EXERCISE TASK:
Rewrite the lines as a numbered list, skipping any blank lines, starting at the first line and ending after the line that contains "The height and width of the screenshot is (812, 1474).".

Lines for locating displayed items
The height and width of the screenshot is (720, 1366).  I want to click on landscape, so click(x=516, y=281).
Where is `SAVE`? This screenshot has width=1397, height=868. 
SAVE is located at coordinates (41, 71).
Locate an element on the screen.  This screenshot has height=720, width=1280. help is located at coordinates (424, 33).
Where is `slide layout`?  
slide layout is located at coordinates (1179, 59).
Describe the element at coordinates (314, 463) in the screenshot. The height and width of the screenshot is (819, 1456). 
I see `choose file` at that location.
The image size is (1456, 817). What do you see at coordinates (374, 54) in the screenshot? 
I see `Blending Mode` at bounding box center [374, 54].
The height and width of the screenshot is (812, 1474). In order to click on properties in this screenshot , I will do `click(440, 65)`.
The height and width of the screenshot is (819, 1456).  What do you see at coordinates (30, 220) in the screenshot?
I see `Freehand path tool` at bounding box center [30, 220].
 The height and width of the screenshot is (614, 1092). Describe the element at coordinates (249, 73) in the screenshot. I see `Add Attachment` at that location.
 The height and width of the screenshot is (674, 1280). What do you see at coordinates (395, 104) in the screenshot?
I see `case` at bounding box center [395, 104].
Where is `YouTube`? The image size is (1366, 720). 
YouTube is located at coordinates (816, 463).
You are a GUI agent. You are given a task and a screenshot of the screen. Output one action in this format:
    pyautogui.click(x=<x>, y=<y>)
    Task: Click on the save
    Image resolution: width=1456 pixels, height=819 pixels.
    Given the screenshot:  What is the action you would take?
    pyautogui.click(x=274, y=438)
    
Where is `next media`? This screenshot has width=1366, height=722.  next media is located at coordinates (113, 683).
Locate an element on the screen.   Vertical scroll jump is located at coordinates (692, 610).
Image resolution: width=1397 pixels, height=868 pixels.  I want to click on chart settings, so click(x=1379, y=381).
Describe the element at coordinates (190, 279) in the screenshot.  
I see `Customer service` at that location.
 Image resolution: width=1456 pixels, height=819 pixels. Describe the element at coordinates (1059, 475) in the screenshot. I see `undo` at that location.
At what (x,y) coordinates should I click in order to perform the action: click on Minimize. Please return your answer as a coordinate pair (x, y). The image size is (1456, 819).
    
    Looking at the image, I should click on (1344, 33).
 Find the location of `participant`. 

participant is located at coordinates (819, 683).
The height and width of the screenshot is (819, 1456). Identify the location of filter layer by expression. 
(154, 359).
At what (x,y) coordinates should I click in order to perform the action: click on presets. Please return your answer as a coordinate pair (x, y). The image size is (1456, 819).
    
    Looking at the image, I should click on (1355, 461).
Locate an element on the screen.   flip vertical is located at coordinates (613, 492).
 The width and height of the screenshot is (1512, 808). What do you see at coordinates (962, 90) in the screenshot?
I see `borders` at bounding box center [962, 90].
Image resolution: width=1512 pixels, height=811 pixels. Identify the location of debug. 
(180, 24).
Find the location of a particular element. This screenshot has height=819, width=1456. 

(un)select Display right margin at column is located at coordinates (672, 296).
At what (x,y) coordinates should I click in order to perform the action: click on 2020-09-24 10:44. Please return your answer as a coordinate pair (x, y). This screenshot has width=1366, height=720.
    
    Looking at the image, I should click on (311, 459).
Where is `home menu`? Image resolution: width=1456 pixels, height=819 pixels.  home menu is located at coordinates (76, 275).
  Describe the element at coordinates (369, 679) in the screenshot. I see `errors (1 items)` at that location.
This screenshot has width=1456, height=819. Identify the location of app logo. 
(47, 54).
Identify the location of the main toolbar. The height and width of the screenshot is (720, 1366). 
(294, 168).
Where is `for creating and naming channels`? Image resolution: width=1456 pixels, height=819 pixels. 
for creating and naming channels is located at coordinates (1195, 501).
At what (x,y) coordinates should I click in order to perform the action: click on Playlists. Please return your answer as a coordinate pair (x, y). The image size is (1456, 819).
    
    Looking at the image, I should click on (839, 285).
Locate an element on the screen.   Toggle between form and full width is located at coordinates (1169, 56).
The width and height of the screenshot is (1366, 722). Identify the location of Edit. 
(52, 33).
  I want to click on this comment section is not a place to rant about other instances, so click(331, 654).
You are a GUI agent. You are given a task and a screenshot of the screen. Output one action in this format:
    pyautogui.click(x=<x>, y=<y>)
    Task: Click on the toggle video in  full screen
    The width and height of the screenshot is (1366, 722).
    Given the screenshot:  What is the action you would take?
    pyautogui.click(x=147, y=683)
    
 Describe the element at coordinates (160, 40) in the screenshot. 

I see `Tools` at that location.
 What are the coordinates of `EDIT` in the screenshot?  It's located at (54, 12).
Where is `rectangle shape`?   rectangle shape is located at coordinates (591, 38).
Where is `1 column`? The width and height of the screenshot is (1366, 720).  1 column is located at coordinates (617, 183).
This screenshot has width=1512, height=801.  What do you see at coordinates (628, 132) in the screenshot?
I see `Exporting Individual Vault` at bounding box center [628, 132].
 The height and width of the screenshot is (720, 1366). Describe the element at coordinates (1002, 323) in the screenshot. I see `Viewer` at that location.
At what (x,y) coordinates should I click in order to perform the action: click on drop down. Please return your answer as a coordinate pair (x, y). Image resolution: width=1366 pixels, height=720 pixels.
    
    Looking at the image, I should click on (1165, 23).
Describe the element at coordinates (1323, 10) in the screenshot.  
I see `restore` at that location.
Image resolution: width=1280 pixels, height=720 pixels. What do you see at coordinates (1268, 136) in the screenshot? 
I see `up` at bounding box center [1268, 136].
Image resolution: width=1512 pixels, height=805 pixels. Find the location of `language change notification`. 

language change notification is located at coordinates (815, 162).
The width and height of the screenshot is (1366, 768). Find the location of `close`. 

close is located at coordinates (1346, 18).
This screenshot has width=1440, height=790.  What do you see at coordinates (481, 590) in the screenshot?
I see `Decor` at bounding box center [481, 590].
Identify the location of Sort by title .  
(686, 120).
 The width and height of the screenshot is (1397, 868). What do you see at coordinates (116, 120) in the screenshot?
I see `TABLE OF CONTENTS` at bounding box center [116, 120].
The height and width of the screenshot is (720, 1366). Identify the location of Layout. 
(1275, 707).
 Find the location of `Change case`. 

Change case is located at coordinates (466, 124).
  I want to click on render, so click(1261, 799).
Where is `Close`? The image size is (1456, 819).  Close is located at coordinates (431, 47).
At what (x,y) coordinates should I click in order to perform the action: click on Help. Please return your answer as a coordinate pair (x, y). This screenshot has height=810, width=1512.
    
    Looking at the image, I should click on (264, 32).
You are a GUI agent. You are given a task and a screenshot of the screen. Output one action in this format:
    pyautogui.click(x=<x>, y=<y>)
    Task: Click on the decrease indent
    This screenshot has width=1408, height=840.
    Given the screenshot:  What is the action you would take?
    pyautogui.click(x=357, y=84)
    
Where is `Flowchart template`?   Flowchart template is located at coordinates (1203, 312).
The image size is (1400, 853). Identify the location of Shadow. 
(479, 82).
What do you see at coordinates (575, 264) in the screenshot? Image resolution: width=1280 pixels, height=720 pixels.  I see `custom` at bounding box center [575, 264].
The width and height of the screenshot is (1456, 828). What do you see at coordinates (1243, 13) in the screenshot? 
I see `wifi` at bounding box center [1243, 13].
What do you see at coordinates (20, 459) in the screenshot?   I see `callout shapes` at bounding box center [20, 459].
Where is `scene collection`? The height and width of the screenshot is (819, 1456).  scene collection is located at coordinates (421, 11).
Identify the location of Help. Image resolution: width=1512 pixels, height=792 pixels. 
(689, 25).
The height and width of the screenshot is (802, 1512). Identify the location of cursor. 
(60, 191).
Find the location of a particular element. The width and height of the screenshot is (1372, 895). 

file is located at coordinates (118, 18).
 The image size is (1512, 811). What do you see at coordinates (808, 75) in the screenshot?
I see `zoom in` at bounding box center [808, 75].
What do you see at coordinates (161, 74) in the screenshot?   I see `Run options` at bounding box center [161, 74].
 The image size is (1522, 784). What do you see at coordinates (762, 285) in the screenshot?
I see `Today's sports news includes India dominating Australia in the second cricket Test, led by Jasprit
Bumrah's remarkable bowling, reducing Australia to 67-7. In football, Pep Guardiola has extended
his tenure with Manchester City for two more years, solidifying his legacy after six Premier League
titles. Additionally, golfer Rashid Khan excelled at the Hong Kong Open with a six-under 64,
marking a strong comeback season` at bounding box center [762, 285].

TASK SOLUTION:
1. The height and width of the screenshot is (720, 1366).  I want to click on landscape, so click(x=516, y=281).
2. Where is `SAVE`? This screenshot has width=1397, height=868. 
3. SAVE is located at coordinates (41, 71).
4. Locate an element on the screen.  This screenshot has height=720, width=1280. help is located at coordinates (424, 33).
5. Where is `slide layout`?  
6. slide layout is located at coordinates (1179, 59).
7. Describe the element at coordinates (314, 463) in the screenshot. The height and width of the screenshot is (819, 1456). 
8. I see `choose file` at that location.
9. The image size is (1456, 817). What do you see at coordinates (374, 54) in the screenshot? 
10. I see `Blending Mode` at bounding box center [374, 54].
11. The height and width of the screenshot is (812, 1474). In order to click on properties in this screenshot , I will do `click(440, 65)`.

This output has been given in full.